John Wesley made thirteen visits to Weardale. On each occasion he preached at Ireshopeburn, initially in the open air and, after 1760, next to the site of the Dale’s first Methodist chapel to be known forever as High House. New buildings followed in Wolsingham and Westgate before Stanhope’s first Wesleyan Methodist chapel was completed in 1800.  Wesley recorded only two visits to Stanhope – in June 1788 at the age of 85 and June 1790, only nine moths before he died. On his first visit, he described Stanhope as eminent for nothing in this age but a very uncommon degree of wickedness! He stayed two days, preaching twice. The second time at five in the morning in the upper room of a house in the market-place. It was exceedingly crowded. The main beam supporting it began to give way. The floor began to sink. One man leaped out of the window and the rest slowly and quietly went out so that nobody was hurt except a poor dog that was under the window.  “I then preached in the open air, to twice or thrice as many as the room would have contained, who were all attention. O how white are these fields to the harvest.”

In June two years later, he preached again in the market-place. No house would contain the congregation. “So I stood in a broad place near the church; and enforced, “If any man thirst, let him come unto me and drink.” Maybe the house collapse had encouraged the building of the first Methodist chapel in the village. It was completed in 1800 at the roadside edge of a field along that part of the village back lane which soon became known as Chapel Street. The two-storey stone building was small, unpretentious and rectangular, typical of the first generation of Methodist chapels of the 18th century.

 

At that time, the new Wesleyan society at Stanhope had yet to experience the vigorous nineteenth-century rivalry of Primitive Methodists and their new 1849 Gilmore chapel. For the next 50 years, the village population doubled through the impact of mid-nineteenth century lead-mining and smelting, limestone quarrying and railway transport. Between 1849-1897, the Gilmore Primitive chapel with Sunday school rooms had been enlarged four times! Only the latter now survive as domestic accommodation.

 

By the 1860s, the little Wesleyan chapel was much too small.

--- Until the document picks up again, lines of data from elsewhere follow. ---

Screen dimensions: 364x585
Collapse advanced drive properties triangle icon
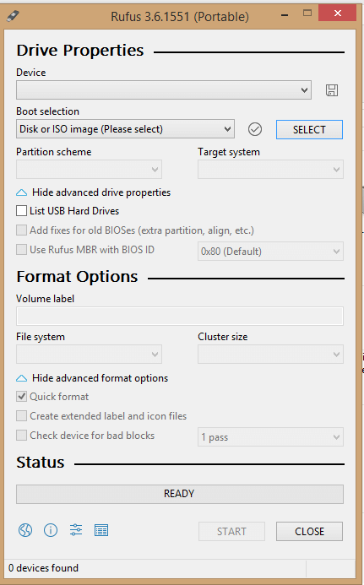point(22,192)
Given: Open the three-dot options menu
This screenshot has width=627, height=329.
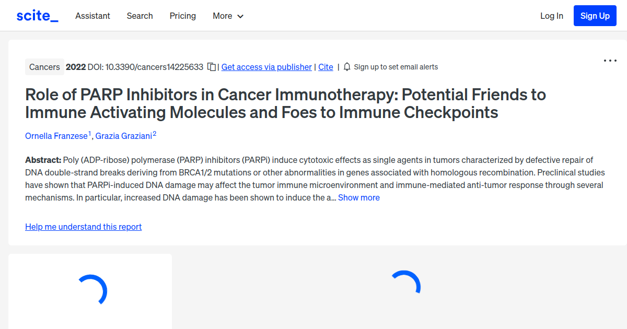Looking at the screenshot, I should (610, 61).
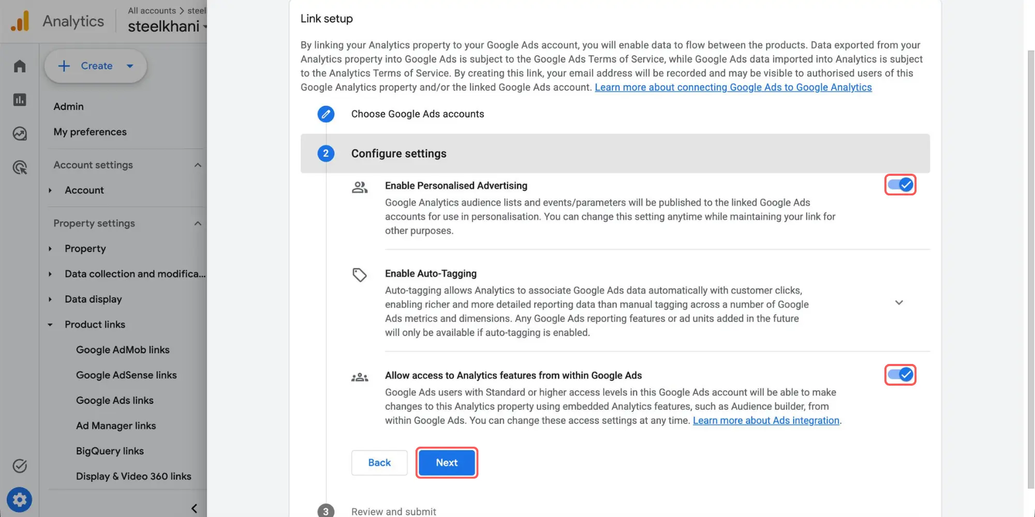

It was sold and converted into two present-day dwellings. A new building and adjacent Sunday schoolrooms were essential. These were completed in 1871. The new complex, a short distance from the 1800 chapel, was large with many steps. It coincided  with extensive work at neighbouring Ashes quarry which supplied both builders and sandstone for the impressive new, ornate architect-designed chapel, scheduled now as a grade two listed building The unusual semi-circular, amphitheatre interior, extended c.1900, comfortably seats 350. In 1906, the church membership had risen to 173. Gas piped from the village gas works gave wall lighting which sufficed until the 1930s. The splendid pine ceiling and sloping pews, the tall, arched, leaded windows, including one beautiful stained glass portrayal of Jesus as the Good Shepherd, give the chapel considerable character. A large elevated choir and pipe organ area face the congregation. The organ, transferred from the Gilmore chapel in c.1968, and a smaller, ground-level, moveable pulpit are innovations.

 

The school buildings were an integral part of the chapel with a joint central-heating system using coke and since 1967 an oil-fired boiler. The school served the village both as a Methodist day school and Sunday school. The school playground was also a valuable car park. The 1870s were a time of great educational change in the Dale. Weardale’s existing schools were either charitable or Barrington Anglican foundations. Providing only for a of minority of pupils of Church of England parents, they were insufficient to accommodate literally hundreds of Dale’s children. An Education Act (1870) solved the problem by authorising non- denominational elementary schools, catering for 5-13 year-olds. They would be funded by ratepayers and managed by a parish Board of local people. Stanhope’s Methodist day school was leased to the Board in 1877, later to Durham County Council and, after closure in 1968, was returned to the full control of the Chapel. At its height, at the turn of the century, the Stanhope Board school had 200 pupils, averaging 40 per room. The old school continues to have many church and village functions.